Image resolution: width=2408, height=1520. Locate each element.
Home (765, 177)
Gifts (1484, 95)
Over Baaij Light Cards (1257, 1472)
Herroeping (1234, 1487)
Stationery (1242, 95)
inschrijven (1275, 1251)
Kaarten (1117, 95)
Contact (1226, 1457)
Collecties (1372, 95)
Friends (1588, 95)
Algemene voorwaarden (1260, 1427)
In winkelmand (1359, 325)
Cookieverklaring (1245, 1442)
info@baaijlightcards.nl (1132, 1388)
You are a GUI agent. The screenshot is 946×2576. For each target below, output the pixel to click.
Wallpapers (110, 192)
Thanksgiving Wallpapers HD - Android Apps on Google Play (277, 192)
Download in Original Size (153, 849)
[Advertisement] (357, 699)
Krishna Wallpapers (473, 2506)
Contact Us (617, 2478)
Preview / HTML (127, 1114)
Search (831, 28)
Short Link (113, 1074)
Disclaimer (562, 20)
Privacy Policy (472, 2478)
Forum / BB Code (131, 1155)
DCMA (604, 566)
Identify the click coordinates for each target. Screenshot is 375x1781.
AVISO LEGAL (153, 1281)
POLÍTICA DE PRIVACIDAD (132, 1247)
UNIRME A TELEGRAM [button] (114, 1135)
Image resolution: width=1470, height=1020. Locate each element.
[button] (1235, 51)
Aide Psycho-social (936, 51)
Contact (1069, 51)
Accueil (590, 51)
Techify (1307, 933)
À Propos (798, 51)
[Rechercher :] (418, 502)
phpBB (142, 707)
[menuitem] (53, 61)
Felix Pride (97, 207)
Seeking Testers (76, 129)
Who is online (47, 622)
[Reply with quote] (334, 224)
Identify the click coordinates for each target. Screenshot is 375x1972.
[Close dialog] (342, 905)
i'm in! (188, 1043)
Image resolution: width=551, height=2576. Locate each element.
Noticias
──────────────────────────────
### What is needed
Transcribe every record verbatim.

### Answer to the problem
Image resolution: width=2408, height=1520. Locate each element.
Home (765, 177)
Gifts (1484, 95)
Over Baaij Light Cards (1257, 1472)
Herroeping (1234, 1487)
Stationery (1242, 95)
inschrijven (1275, 1251)
Kaarten (1117, 95)
Contact (1226, 1457)
Collecties (1372, 95)
Friends (1588, 95)
Algemene voorwaarden (1260, 1427)
In winkelmand (1359, 325)
Cookieverklaring (1245, 1442)
info@baaijlightcards.nl (1132, 1388)
You are a GUI agent. The screenshot is 946×2576. For each target below, output the pixel to click.
Wallpapers (110, 192)
Thanksgiving Wallpapers HD - Android Apps on Google Play (277, 192)
Download in Original Size (153, 849)
[Advertisement] (357, 699)
Krishna Wallpapers (473, 2506)
Contact Us (617, 2478)
Preview / HTML (127, 1114)
Search (831, 28)
Short Link (113, 1074)
Disclaimer (562, 20)
Privacy Policy (472, 2478)
Forum / BB Code (131, 1155)
DCMA (604, 566)
Identify the click coordinates for each target. Screenshot is 375x1781.
AVISO LEGAL (153, 1281)
POLÍTICA DE PRIVACIDAD (132, 1247)
UNIRME A TELEGRAM [button] (114, 1135)
Image resolution: width=1470, height=1020. Locate each element.
[button] (1235, 51)
Aide Psycho-social (936, 51)
Contact (1069, 51)
Accueil (590, 51)
Techify (1307, 933)
À Propos (798, 51)
[Rechercher :] (418, 502)
phpBB (142, 707)
[menuitem] (53, 61)
Felix Pride (97, 207)
Seeking Testers (76, 129)
Who is online (47, 622)
[Reply with quote] (334, 224)
Identify the click coordinates for each target. Screenshot is 375x1972.
[Close dialog] (342, 905)
i'm in! (188, 1043)
Image resolution: width=551, height=2576. Locate each element.
Noticias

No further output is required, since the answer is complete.